» WORK TO COMPLETE
Count the lines in the records below that contain the string "height" with matching case, and give only the number.

» EXTRACTED DATA
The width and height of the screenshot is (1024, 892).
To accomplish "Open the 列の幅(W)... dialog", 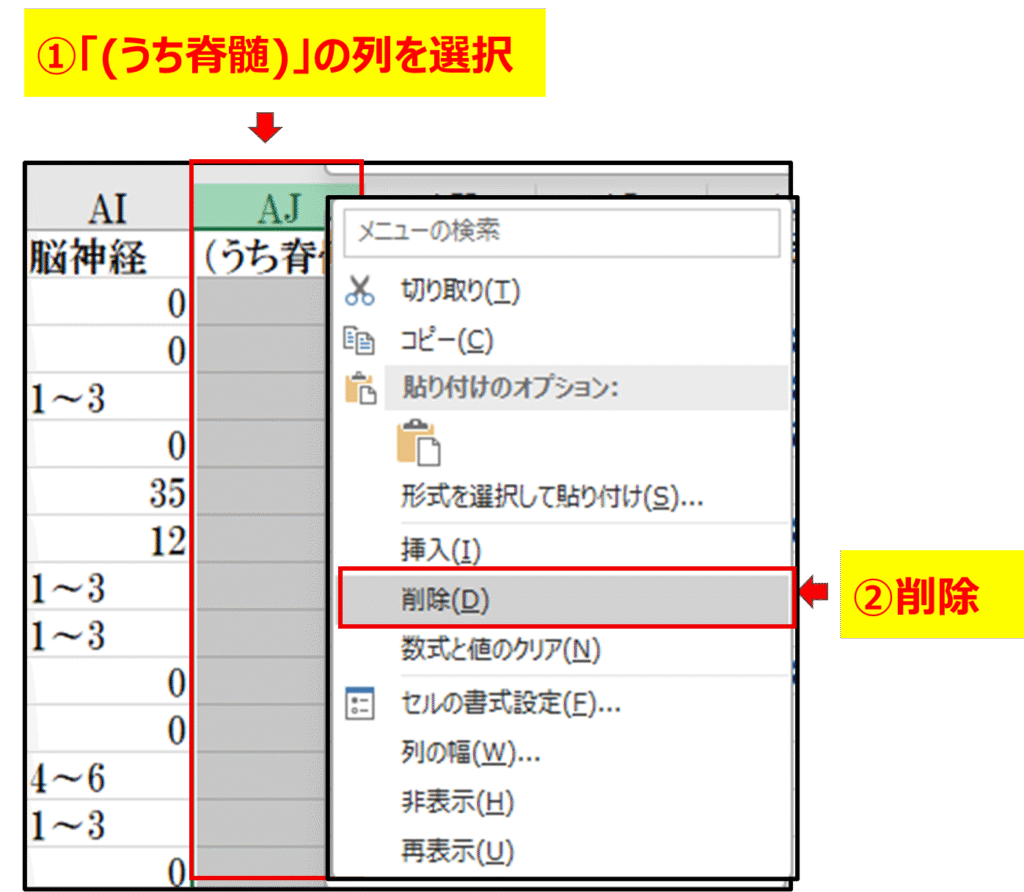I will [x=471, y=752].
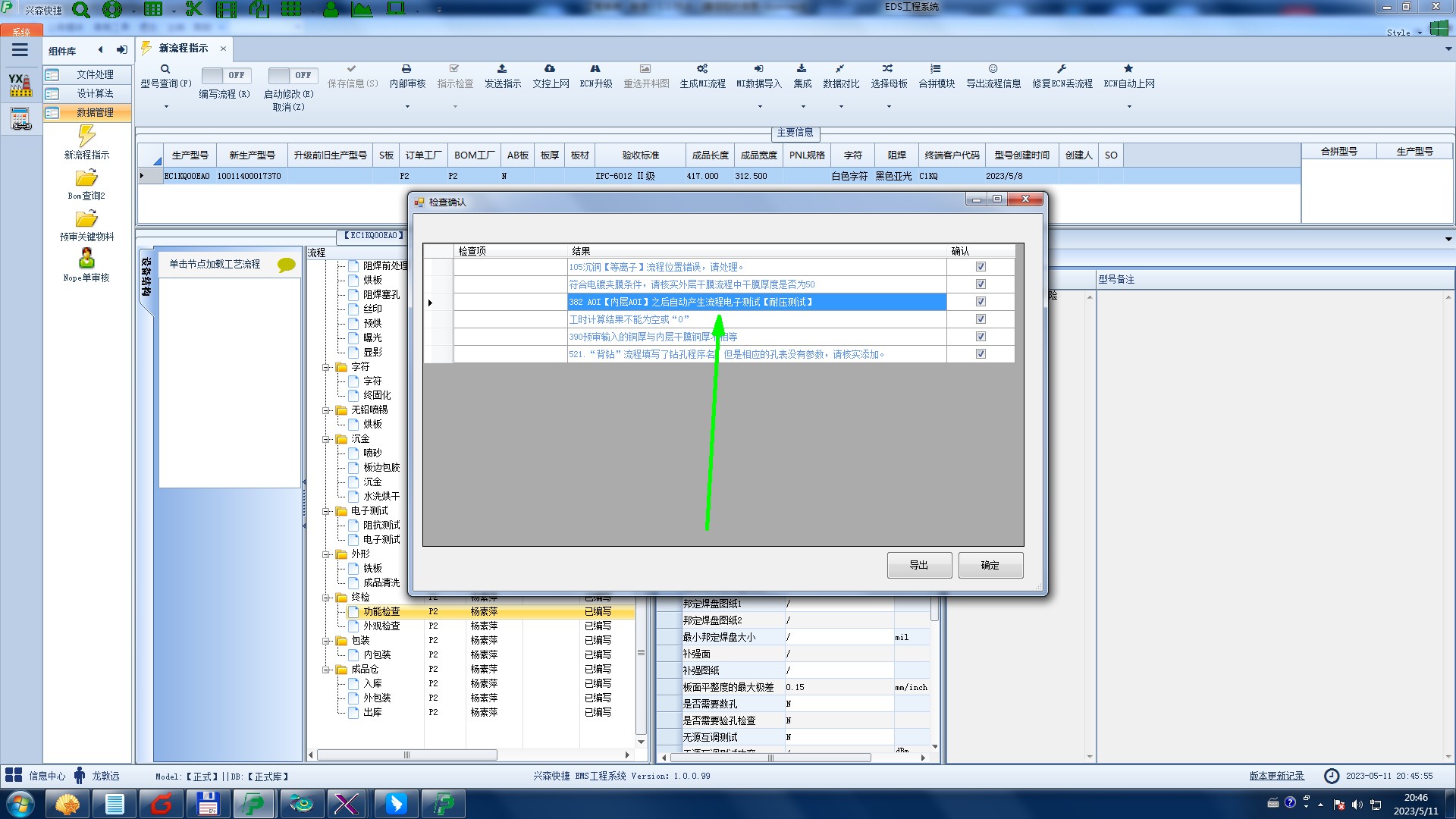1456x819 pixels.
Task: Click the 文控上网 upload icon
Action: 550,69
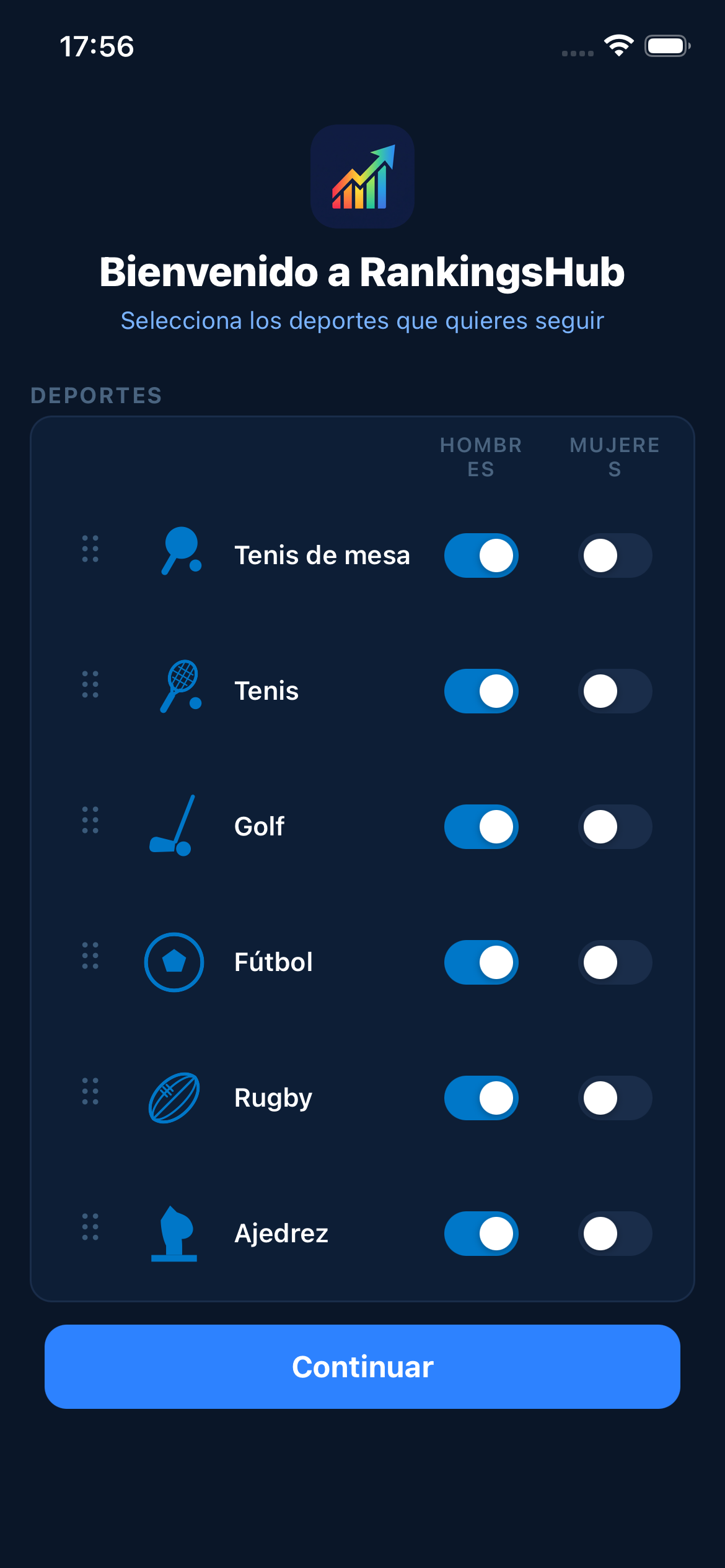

» FULL OUTPUT
1